■ EXCERPTED PASSAGE:
*** Begin section ***
Chapter 15 - Chitosan for gene, DNA vaccines, and drug delivery

Abstract

Cationic polymers such as chitosan have been shown to be potential vectors for gene and drug delivery. Chitosan is a natural polymer obtained by alkaline deacetylation of chitin. Chitosan and its derivatives have been extensively explored in several biomedical applications due to their biodegradability, biocompatibility, low cytotoxicity, low immunogenicity, transcellular transport ability, favorable physicochemical properties, and ease of chemical modifications. Chitosan backbone contains many reactive primary amine groups in its repetitive units, which are accountable for certain properties including transfection, permeation enhancement, mucoadhesion, chemical modifications, and the formation of a variety of favorable derivatives, making it an attractive tool for gene, DNA vaccines and drug delivery. Chitosan can form complexes with negatively charged DNA and proteins through ionic interactions, condensing DNA into small particles (nanoparticles), protecting it from DNase degradation, and enhancing protein stability. Moreover, modifications in the chitosan chain using hydrophilic and hydrophobic moieties improve its solubility, enhance the transfection efficiency, and increase ability to release DNA after endosomal escape. The coupling of target-specific ligands to chitosan can improve receptor specific targeting of delivery systems which results in an increase its efficacy. Therefore chitosan nanocomplexes are versatile systems that can be explored for gene, DNA vaccines and drug delivery.
*** End section ***
■ INFORMATION SHOWN:
*** Begin section ***
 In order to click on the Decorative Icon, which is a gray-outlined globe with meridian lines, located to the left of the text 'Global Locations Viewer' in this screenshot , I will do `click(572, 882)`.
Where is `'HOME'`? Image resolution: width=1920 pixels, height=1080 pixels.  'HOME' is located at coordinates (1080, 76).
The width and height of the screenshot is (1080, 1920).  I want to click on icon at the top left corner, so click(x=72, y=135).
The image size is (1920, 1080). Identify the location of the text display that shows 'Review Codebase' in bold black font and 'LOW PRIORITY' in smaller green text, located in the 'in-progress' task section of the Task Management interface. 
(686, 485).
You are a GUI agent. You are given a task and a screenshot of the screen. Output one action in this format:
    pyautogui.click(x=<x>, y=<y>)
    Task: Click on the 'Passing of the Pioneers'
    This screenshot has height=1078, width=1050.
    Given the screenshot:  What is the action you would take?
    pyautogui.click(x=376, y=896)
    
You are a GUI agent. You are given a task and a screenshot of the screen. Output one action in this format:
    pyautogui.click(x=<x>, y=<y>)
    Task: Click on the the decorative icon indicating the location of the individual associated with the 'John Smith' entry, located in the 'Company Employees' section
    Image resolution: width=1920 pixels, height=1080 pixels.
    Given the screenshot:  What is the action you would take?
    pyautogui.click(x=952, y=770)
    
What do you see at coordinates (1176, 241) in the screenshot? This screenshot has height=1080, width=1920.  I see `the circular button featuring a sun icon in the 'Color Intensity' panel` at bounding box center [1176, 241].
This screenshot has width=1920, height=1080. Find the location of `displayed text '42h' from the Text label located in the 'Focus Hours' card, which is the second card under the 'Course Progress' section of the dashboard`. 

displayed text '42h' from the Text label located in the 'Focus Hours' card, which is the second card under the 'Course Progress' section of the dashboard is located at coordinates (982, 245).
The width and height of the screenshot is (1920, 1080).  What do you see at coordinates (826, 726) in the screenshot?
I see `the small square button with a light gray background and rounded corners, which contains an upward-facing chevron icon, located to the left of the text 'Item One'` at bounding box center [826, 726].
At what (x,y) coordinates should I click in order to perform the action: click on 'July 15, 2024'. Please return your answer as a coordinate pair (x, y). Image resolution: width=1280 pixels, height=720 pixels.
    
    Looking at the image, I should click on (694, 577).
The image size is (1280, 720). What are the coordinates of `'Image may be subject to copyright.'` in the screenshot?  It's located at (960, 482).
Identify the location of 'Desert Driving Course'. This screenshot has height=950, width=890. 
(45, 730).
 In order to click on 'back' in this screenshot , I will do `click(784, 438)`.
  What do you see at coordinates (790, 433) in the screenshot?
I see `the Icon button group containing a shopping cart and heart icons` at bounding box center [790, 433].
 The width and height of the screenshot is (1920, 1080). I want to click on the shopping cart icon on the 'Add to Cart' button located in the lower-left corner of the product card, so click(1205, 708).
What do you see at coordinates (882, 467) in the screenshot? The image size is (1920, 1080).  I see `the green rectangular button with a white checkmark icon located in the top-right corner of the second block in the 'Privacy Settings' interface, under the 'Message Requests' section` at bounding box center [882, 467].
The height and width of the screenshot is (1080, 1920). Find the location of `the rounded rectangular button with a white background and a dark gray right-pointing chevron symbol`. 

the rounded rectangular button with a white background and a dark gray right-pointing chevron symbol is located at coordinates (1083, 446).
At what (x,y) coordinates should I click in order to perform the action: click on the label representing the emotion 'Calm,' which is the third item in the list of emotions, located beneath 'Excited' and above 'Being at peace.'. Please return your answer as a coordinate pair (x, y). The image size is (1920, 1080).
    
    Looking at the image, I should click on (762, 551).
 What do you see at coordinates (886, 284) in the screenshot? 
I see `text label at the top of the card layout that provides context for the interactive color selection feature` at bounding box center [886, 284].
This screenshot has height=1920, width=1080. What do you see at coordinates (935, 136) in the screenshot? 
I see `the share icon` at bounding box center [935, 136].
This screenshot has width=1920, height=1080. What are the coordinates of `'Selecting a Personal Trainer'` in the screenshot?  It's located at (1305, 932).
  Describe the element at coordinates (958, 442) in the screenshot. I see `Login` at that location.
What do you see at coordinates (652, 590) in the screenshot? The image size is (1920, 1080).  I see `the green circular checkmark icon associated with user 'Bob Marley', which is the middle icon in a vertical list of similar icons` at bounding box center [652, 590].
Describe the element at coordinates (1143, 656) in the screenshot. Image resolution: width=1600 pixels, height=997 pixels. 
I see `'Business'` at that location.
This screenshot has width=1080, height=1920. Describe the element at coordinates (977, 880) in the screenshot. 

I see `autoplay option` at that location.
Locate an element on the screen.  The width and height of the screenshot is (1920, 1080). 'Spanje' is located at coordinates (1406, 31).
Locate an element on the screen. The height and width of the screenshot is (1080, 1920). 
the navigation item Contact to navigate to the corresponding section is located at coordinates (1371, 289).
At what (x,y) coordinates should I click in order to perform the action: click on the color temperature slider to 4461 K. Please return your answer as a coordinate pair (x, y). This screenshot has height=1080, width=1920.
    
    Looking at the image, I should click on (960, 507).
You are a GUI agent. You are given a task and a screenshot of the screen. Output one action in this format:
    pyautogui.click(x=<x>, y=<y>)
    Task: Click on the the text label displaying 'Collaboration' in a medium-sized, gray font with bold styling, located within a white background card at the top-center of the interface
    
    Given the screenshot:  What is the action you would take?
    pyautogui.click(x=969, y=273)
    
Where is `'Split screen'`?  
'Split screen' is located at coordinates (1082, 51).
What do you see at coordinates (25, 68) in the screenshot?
*** End section ***
■ WORK ITEM:
Does each statement below agree with the chitosan abstract? Answer yes or no for each, and quote the deciding words of the text exactly.
1. Chitosan is made by acidic deacetylation of chitin.
2. Chitosan can shield DNA from breakdown by DNase.
3. Adding hydrophobic moieties to the chitosan chain lowers its solubility.

■ RESULT:
1. No: "Chitosan is a natural polymer obtained by alkaline deacetylation of chitin."
2. Yes: "protecting it from DNase degradation"
3. No: "modifications in the chitosan chain using hydrophilic and hydrophobic moieties improve its solubility"